BRIEF » Replace every occurrence of "GUI agent" with "screen agent" in the rows below, and leave everything else unchanged.

+ + +

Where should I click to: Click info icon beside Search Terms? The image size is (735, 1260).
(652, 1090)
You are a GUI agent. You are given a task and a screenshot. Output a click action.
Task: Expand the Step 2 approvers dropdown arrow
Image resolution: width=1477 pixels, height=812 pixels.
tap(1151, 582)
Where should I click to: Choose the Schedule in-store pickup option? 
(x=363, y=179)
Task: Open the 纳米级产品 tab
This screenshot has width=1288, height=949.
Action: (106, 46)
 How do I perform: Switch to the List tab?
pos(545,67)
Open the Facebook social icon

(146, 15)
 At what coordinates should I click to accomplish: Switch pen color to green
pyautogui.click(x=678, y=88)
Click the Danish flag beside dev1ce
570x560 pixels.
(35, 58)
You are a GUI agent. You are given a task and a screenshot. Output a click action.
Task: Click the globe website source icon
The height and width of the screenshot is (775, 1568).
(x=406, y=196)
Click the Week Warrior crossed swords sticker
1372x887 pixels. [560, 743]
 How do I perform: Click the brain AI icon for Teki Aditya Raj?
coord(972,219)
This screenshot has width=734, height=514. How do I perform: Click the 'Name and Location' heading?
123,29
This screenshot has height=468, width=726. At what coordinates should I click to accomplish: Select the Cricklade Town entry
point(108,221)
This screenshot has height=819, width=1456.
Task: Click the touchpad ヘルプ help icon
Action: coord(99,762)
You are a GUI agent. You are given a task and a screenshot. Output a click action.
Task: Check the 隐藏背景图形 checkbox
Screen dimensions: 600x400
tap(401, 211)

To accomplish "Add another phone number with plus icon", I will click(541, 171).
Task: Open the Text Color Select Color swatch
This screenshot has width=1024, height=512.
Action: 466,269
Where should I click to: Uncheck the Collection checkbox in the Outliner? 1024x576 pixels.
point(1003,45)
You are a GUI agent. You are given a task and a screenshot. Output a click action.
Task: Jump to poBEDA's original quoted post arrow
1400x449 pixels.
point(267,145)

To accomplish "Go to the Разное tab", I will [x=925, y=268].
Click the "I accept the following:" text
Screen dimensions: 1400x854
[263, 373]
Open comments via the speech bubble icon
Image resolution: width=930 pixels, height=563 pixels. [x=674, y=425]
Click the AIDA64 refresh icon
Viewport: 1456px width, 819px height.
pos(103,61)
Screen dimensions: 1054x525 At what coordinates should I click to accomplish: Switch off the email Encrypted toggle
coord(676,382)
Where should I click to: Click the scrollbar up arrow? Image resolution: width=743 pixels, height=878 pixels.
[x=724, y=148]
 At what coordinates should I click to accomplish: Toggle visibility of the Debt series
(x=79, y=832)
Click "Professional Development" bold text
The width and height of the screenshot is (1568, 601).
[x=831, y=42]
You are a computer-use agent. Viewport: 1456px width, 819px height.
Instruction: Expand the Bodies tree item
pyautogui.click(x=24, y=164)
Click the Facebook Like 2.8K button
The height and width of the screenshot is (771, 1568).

+ + +

FINISHED TASK »
Where should I click to: Click info icon beside Search Terms? The image size is (735, 1260).
(652, 1090)
You are a screen agent. You are given a task and a screenshot. Output a click action.
Task: Expand the Step 2 approvers dropdown arrow
Image resolution: width=1477 pixels, height=812 pixels.
tap(1151, 582)
Where should I click to: Choose the Schedule in-store pickup option? 
(x=363, y=179)
Task: Open the 纳米级产品 tab
This screenshot has width=1288, height=949.
Action: (106, 46)
 How do I perform: Switch to the List tab?
pos(545,67)
Open the Facebook social icon

(146, 15)
 At what coordinates should I click to accomplish: Switch pen color to green
pyautogui.click(x=678, y=88)
Click the Danish flag beside dev1ce
570x560 pixels.
(35, 58)
You are a screen agent. You are given a task and a screenshot. Output a click action.
Task: Click the globe website source icon
The height and width of the screenshot is (775, 1568).
(x=406, y=196)
Click the Week Warrior crossed swords sticker
1372x887 pixels. [560, 743]
 How do I perform: Click the brain AI icon for Teki Aditya Raj?
coord(972,219)
This screenshot has width=734, height=514. How do I perform: Click the 'Name and Location' heading?
123,29
This screenshot has height=468, width=726. At what coordinates should I click to accomplish: Select the Cricklade Town entry
point(108,221)
This screenshot has height=819, width=1456.
Task: Click the touchpad ヘルプ help icon
Action: coord(99,762)
You are a screen agent. You are given a task and a screenshot. Output a click action.
Task: Check the 隐藏背景图形 checkbox
Screen dimensions: 600x400
tap(401, 211)

To accomplish "Add another phone number with plus icon", I will click(541, 171).
Task: Open the Text Color Select Color swatch
This screenshot has width=1024, height=512.
Action: 466,269
Where should I click to: Uncheck the Collection checkbox in the Outliner? 1024x576 pixels.
point(1003,45)
You are a screen agent. You are given a task and a screenshot. Output a click action.
Task: Jump to poBEDA's original quoted post arrow
1400x449 pixels.
point(267,145)

To accomplish "Go to the Разное tab", I will [x=925, y=268].
Click the "I accept the following:" text
Screen dimensions: 1400x854
[263, 373]
Open comments via the speech bubble icon
Image resolution: width=930 pixels, height=563 pixels. [x=674, y=425]
Click the AIDA64 refresh icon
Viewport: 1456px width, 819px height.
pos(103,61)
Screen dimensions: 1054x525 At what coordinates should I click to accomplish: Switch off the email Encrypted toggle
coord(676,382)
Where should I click to: Click the scrollbar up arrow? Image resolution: width=743 pixels, height=878 pixels.
[x=724, y=148]
 At what coordinates should I click to accomplish: Toggle visibility of the Debt series
(x=79, y=832)
Click "Professional Development" bold text
The width and height of the screenshot is (1568, 601).
[x=831, y=42]
You are a computer-use agent. Viewport: 1456px width, 819px height.
Instruction: Expand the Bodies tree item
pyautogui.click(x=24, y=164)
Click the Facebook Like 2.8K button
The height and width of the screenshot is (771, 1568).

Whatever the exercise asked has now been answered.